> Selected excerpt:
>>>>>

Zelazny Most mine tailings dam
To ensure the safe operation of the tailings dam at Zelazny Most, NGI has assisted the mining company KGHM Polska Miedz with advanced stability analyses of the dam structure and associated ground. Various measures to stabilize the dam surface have also been evaluated.
The world needs copper. However, extracting copper on a large scale generates enormous volumes of residual material from mining operations, placed in huge deposits called tailings dams. Over the years, such dams may take on enormous dimensions in height and area. This may cause huge settlements and local slides, and in the worst case, disastrous huge slides with devastating destruction and potential contamination from the tailings material.

<<<<<

> Material supplied:
>>>>>

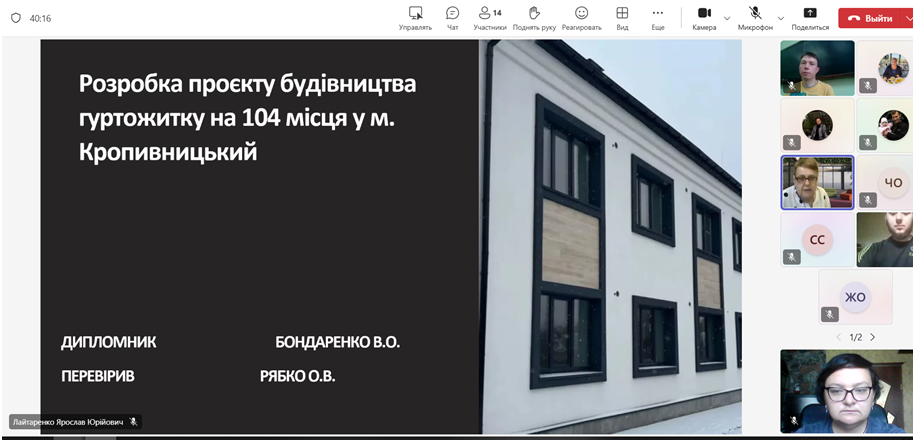Viewport: 915px width, 442px height.
Task: Select the СС participant tile
Action: point(817,240)
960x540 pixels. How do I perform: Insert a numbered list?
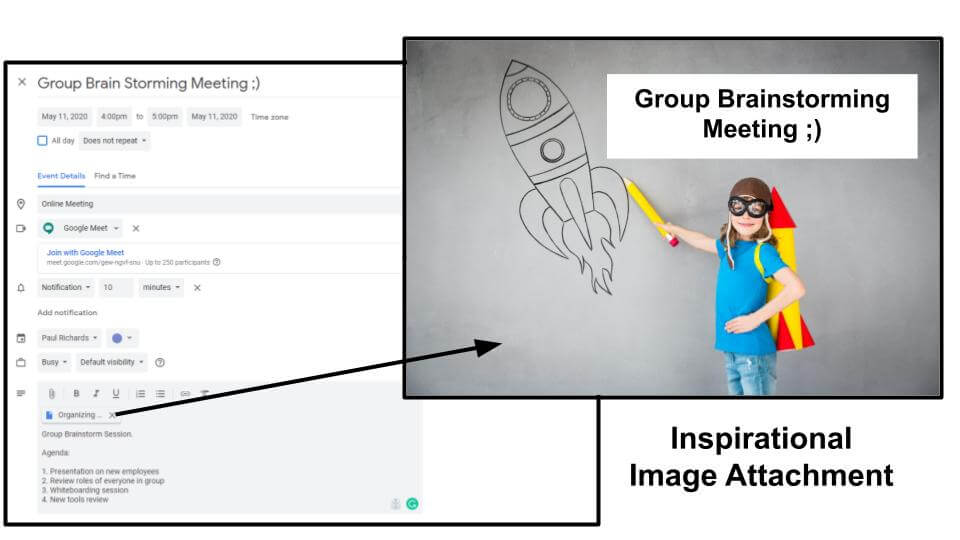coord(140,394)
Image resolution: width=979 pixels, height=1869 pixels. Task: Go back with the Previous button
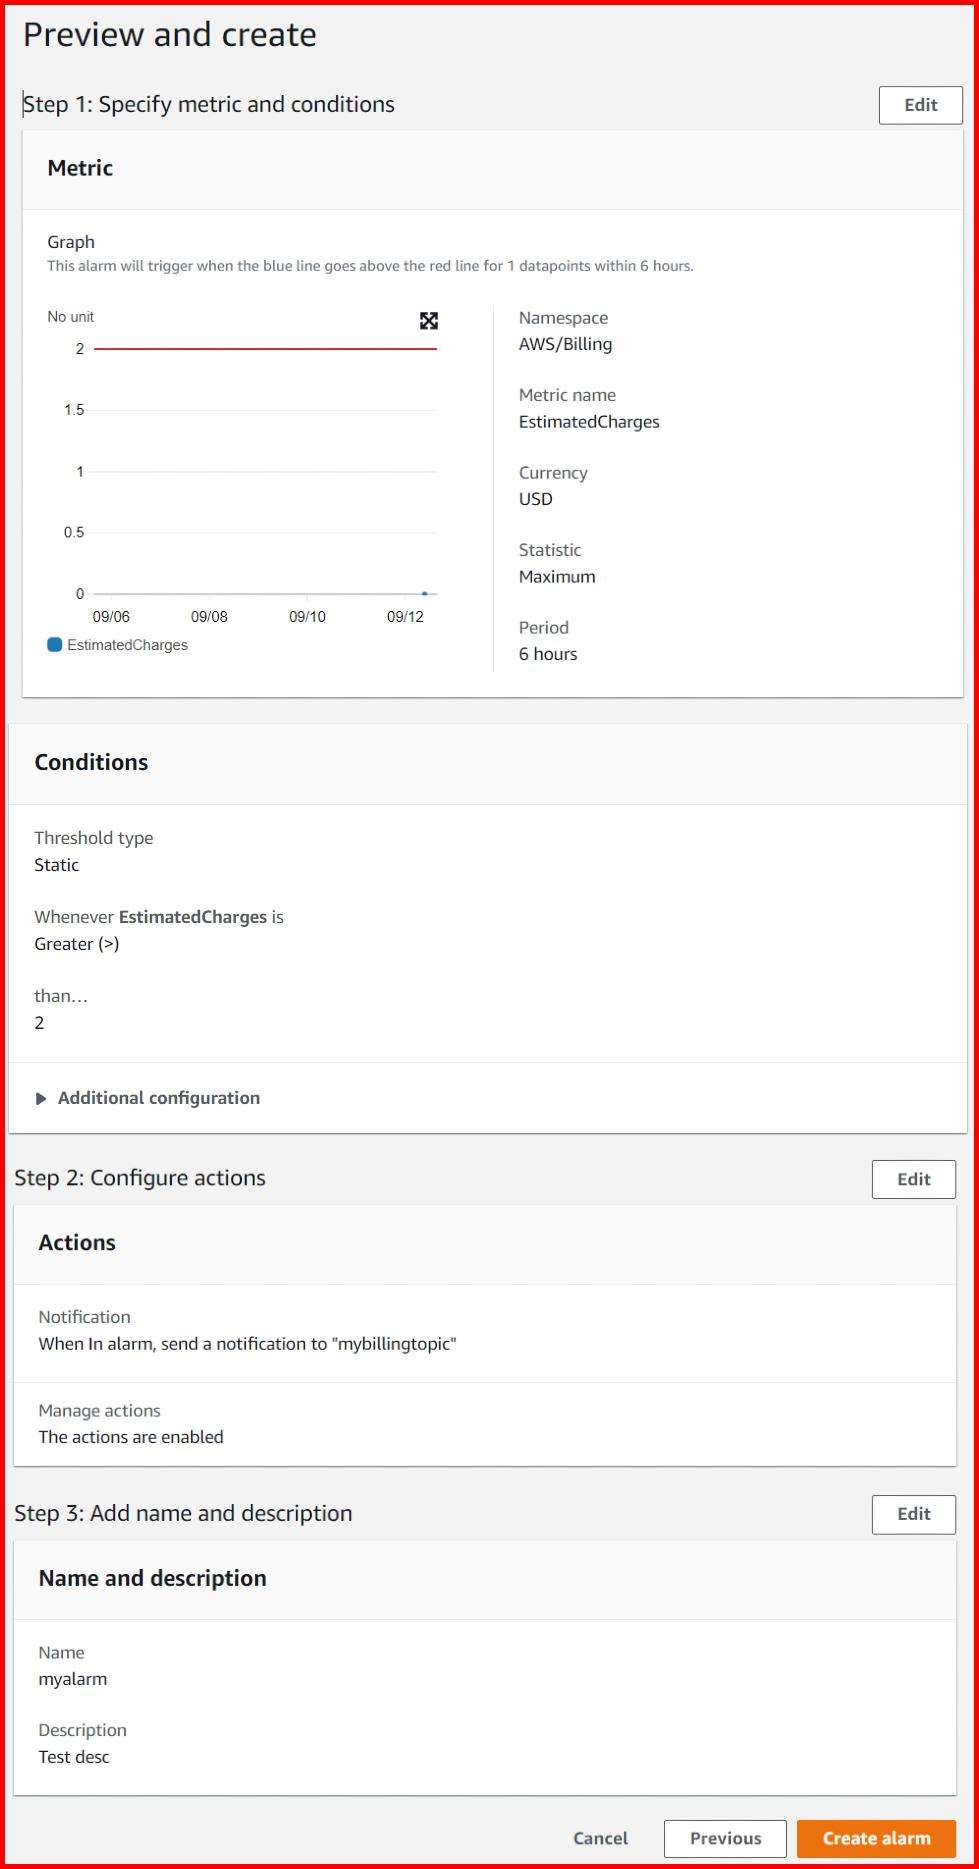(725, 1838)
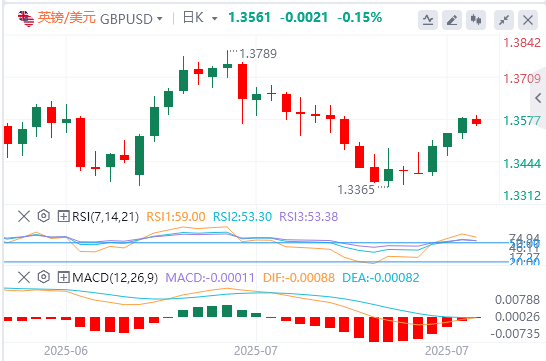Viewport: 546px width, 361px height.
Task: Open MACD indicator settings hexagon
Action: click(x=44, y=277)
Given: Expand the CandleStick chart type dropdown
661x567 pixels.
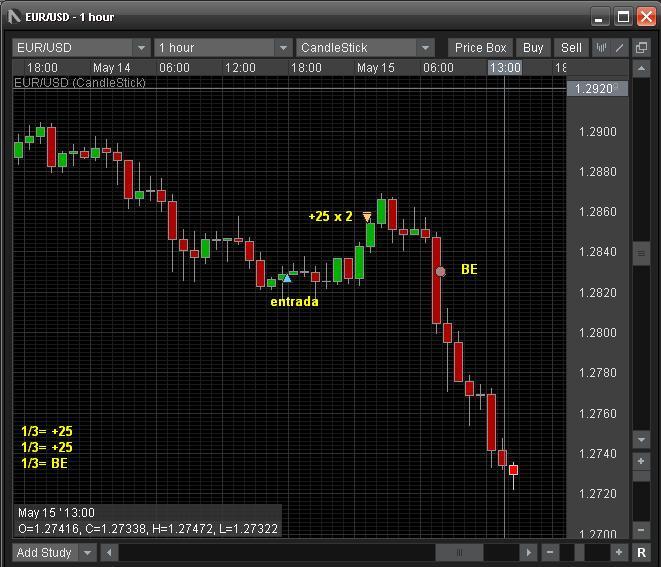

<<<<<

> Problems and tasks:
1. Transcribe the passage on the Zelazny Most tailings dam between "Zelazny Most mine" and "also been evaluated.", inclusive.
2. Answer these questions using the passage on the Zelazny Most tailings dam:
(a) Which mining company did NGI help with stability analyses?
(b) Which metal does the passage say the world needs?
(c) What are the huge deposits of leftover mining material called?
The records that come after the passage are a separate set of material.

> Results by task:
1.
Zelazny Most mine tailings dam
To ensure the safe operation of the tailings dam at Zelazny Most, NGI has assisted the mining company KGHM Polska Miedz with advanced stability analyses of the dam structure and associated ground. Various measures to stabilize the dam surface have also been evaluated.

2.
(a) KGHM Polska Miedz
(b) Copper
(c) Tailings dams